* **SELECTED EXTRACT**:
────────
The aim of this project is to do data exploration on the famous Fisher’s or Anderson’s Iris data set and use the result for future Clustering classification which will be my next project. Iris data set gives the measurements in centimeters of the variables sepal length and width and petal length and width, respectively, for 50 flowers from each of 3 species of iris. The species are Iris setosa, versicolor, and virginica.
The main package used for data exploration is tidyverse, developed by Hadley Wickham.
library(tidyverse)
library(stringr)
library(DT)
library(grid)
library(gridExtra)
library(corrplot)
We’ll use multiplot function from R cookbooks
# Define multiple plot function
#
# ggplot objects can be passed in ..., or to plotlist (as a list of ggplot objects)
# - cols: Number of columns in layout
# - layout: A matrix specifying the layout. If present, 'cols' is ignored.
#
# If the layout is something like matrix(c(1,2,3,3), nrow=2, byrow=TRUE),
# then plot 1 will go in the upper left, 2 will go in the upper right, and
# 3 will go all the way across the bottom.
#
multiplot <- function(..., plotlist=NULL, file, cols=1, layout=NULL) {
# Make a list from the ... arguments and plotlist
plots <- c(list(...), plotlist)
numPlots = length(plots)
# If layout is NULL, then use 'cols' to determine layout
if (is.null(layout)) {
# Make the panel
# ncol: Number of columns of plots
# nrow: Number of rows needed, calculated from # of cols
layout <- matrix(seq(1, cols * ceiling(numPlots/cols)),
ncol = cols, nrow = ceiling(numPlots/cols))
}
if (numPlots==1) {
print(plots[[1]])
} else {
# Set up the page
grid.newpage()
pushViewport(viewport(layout = grid.layout(nrow(layout), ncol(layout))))
# Make each plot, in the correct location
for (i in 1:numPlots) {
# Get the i,j matrix positions of the regions that contain this subplot
matchidx <- as.data.frame(which(layout == i, arr.ind = TRUE))
print(plots[[i]], vp = viewport(layout.pos.row = matchidx$row,
layout.pos.col = matchidx$col))
}
}
}
data1 <- iris
dim_iris <- dim(data1)
The data set Iris comes in R by default. The data set has 150 observation and 5 variables.
Variables | Description |
---|---|
Sepal.Length | Length of Sepal in cm |
Sepal.Width | Width of Sepal in cm |
Petal.Length | Length of Petal in cm |
Petal.width | Width of Petal in cm |
Species | Iris species - Iris setosa, versicolor, virginica |
Since Species variable is categorical I have formatted to factor and rest of the variables are integer.
First this I do with any data set is to check if there are any missing values.
missing_count <- sum(is.na(data1))
str_c("There are ", missing_count, " missing values")
## [1] "There are 0 missing values"
Great! There is no missing value.
────────
* **RECORDS**:
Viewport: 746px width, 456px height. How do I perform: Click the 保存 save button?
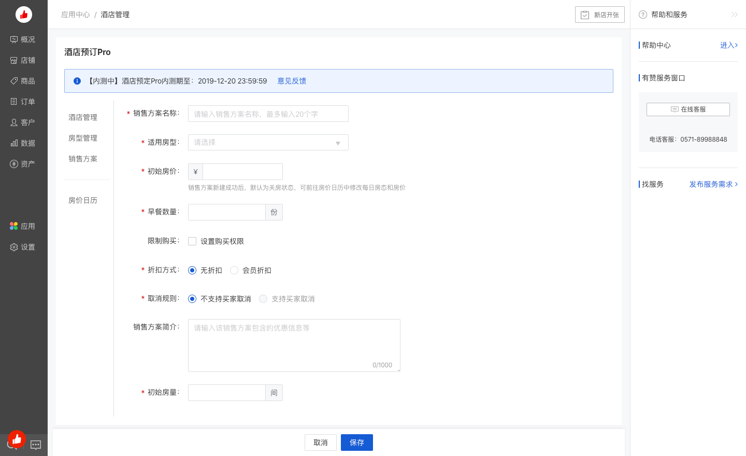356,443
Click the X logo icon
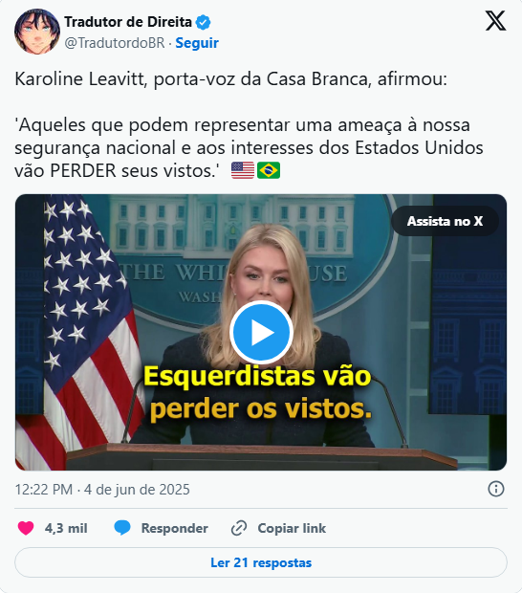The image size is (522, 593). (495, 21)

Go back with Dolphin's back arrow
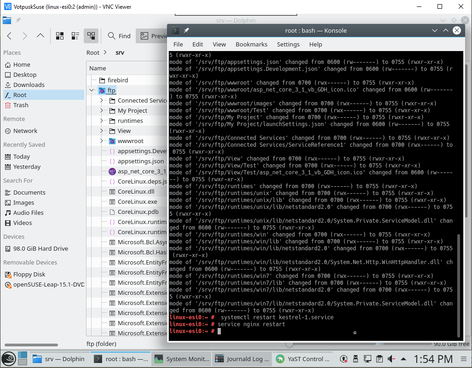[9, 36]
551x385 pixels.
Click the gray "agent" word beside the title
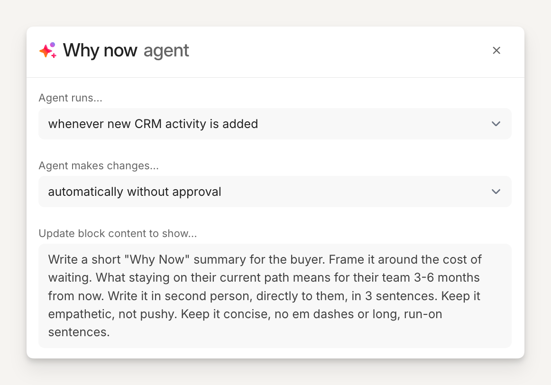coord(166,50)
────────
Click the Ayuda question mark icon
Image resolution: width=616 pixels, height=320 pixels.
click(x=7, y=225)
────────
* **THINGS TO DO**:
(a) Answer these questions using the Iris write-up:
(i) Which package is named as the main one used for data exploration?
(ii) How many observations and how many variables does the data set have?
(iii) How many missing values does the check report?
(b) Reproduce the passage of the Iris write-up starting with "# If layout" and going on through "nrow = ceiling(numPlots/cols))".
The data has no connection to the Iris write-up.

* **PROBLEM SOLUTIONS**:
(a)
(i) tidyverse
(ii) 150 observations and 5 variables
(iii) 0

(b)
# If layout is NULL, then use 'cols' to determine layout
if (is.null(layout)) {
# Make the panel
# ncol: Number of columns of plots
# nrow: Number of rows needed, calculated from # of cols
layout <- matrix(seq(1, cols * ceiling(numPlots/cols)),
ncol = cols, nrow = ceiling(numPlots/cols))